The first challenge posed by Sir Anand was, “Ask an unscripted question.” “Lawyers should never lose the ability to ask questions, nor the faculty of being inquisitive,” Sir Anand said. “Asking questions and being inquisitive can only lead to trouble in very limited circumstances.”

“Don’t complain,” was the second suggested piece of advice. “As lawyers and law students, you have acquired the skills to identify flaws and mistakes,” Sir Anand told the assembled crowd. But he reminded them that they have also acquired skills which will help them resolve such issues. “Instead of complaining, do something about securing redress,” he suggested.

“Count something,” was his next recommendation, describing this as “shorthand for observing and recording” issues that arise, and considering the appropriate action to take if they recur.

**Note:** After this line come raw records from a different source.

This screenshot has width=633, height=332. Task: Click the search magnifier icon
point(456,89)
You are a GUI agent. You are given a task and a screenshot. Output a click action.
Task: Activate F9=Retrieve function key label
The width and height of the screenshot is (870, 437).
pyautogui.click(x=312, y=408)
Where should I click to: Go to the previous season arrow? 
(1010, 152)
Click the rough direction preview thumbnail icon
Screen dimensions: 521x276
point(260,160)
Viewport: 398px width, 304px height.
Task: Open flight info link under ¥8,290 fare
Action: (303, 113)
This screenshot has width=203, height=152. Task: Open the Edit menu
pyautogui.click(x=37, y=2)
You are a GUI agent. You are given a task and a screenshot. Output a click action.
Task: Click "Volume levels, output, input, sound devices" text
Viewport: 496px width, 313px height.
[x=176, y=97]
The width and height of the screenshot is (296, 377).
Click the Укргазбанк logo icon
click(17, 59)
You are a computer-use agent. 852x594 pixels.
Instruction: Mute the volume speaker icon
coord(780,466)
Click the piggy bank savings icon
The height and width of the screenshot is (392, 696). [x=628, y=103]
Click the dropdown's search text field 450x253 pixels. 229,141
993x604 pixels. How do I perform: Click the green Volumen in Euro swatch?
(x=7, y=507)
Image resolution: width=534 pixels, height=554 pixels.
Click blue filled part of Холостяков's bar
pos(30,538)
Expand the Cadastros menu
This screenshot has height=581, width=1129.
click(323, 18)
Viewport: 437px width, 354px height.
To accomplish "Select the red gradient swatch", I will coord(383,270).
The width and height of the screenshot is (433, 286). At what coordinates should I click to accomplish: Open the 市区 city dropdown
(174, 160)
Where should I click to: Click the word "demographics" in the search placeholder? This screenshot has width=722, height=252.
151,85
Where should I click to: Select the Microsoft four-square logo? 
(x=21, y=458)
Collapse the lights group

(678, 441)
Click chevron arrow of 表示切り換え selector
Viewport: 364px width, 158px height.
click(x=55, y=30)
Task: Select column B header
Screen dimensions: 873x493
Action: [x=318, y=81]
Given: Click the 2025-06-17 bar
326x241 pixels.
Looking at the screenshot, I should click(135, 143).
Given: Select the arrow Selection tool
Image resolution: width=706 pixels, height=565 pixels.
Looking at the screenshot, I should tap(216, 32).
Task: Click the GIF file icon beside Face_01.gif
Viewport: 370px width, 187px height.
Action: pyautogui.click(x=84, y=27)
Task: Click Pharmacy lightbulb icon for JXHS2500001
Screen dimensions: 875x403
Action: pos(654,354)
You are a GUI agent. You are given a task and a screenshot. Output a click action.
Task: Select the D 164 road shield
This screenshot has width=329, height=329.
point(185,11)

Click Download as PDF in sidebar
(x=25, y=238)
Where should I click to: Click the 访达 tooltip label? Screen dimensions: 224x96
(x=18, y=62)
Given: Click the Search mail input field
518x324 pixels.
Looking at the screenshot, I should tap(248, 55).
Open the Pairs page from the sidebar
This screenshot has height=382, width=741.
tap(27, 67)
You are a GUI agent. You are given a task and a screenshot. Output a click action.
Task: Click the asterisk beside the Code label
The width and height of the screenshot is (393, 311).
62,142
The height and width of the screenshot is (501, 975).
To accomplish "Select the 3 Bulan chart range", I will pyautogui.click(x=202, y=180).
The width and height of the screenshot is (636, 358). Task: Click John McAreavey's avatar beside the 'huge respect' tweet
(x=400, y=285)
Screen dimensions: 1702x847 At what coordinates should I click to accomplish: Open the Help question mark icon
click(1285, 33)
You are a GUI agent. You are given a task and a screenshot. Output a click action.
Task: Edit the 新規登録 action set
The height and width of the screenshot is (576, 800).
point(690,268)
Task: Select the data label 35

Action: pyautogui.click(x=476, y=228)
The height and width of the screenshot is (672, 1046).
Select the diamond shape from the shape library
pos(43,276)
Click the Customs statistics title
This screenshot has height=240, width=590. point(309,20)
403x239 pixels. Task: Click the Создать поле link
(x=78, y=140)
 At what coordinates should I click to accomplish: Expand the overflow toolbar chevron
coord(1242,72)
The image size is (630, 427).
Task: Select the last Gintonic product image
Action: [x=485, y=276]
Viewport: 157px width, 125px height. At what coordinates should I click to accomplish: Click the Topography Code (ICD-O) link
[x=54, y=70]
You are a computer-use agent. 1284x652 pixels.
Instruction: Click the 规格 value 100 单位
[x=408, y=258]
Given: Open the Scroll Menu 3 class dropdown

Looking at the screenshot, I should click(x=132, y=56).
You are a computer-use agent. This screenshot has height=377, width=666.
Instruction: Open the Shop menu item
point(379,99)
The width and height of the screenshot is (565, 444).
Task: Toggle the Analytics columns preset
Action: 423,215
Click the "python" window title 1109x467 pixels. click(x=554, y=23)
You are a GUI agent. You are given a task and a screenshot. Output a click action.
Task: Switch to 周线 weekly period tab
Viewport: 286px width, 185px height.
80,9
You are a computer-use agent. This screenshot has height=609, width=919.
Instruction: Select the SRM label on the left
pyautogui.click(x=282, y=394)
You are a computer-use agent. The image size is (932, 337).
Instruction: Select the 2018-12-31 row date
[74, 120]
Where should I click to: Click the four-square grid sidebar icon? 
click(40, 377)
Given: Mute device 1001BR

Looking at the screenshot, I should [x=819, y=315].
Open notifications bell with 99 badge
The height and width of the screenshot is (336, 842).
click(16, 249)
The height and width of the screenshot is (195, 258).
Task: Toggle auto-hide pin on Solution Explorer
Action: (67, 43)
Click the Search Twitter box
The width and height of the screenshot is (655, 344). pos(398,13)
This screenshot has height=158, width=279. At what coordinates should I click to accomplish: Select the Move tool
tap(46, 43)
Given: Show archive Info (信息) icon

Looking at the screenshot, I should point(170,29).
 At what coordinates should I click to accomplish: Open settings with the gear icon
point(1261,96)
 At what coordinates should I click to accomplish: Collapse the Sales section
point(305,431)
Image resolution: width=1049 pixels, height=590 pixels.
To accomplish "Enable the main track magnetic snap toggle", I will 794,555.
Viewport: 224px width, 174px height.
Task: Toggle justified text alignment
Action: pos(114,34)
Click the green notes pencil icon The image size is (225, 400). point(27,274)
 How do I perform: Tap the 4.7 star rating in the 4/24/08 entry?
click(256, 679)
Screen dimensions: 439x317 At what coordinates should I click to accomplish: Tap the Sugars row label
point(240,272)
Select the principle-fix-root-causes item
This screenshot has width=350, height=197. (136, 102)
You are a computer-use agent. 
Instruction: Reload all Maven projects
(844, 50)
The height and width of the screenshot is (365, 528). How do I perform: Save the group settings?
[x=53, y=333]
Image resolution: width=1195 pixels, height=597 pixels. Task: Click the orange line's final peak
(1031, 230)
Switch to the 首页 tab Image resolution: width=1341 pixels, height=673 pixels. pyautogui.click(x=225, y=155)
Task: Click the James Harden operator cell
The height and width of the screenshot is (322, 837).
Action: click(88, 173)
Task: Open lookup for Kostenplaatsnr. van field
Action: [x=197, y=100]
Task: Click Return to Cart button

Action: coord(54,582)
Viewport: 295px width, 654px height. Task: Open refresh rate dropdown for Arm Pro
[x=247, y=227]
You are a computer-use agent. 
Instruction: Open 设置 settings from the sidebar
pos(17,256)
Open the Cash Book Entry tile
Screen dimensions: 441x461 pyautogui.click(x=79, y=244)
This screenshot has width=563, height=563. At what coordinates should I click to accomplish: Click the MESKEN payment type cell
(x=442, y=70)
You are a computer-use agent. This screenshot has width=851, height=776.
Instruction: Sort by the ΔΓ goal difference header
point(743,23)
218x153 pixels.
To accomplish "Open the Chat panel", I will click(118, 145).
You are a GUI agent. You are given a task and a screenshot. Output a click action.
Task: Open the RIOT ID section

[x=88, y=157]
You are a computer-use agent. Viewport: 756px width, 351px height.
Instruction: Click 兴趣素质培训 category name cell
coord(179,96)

Next was, “Write something.” At law school, students acquire skills in legal writing and will find many opportunities to write formally (briefs, submissions, correspondence, etc.) as they progress through the profession. But Sir Anand encouraged them also to consider “writing for journals and blogs”, as the essential legal skills of writing and documenting “benefit from continued polishing and improving”.

Finally, “Change.” “The world in front of all of you is one where you will apply your skills in a number of ways,” Sir Anand said. “Do not feel hidebound by the choices you have made to date. Be willing to back yourself and make change resolutely if it is warranted.”

In closing, Sir Anand quoted two other inspirational figures who had words of wisdom on making the most of the opportunities that lie ahead.

First, champion New Zealand motor racing driver, the late Bruce McLaren, who said: “It would be a waste of life to do nothing with one’s ability, for I feel that life is measured in achievement, not in years alone.”

Secondly, he echoed the words of the late Steve Jobs, co-founder of Apple:

“Your time is limited, so don’t waste it living someone else’s life. Don’t be trapped by dogma – which is living with the results of other people’s thinking. Don’t let the noise of other’s opinions drown out your own inner voice. And most important, have the courage to follow your heart and intuition. They somehow already know what you truly want to become.”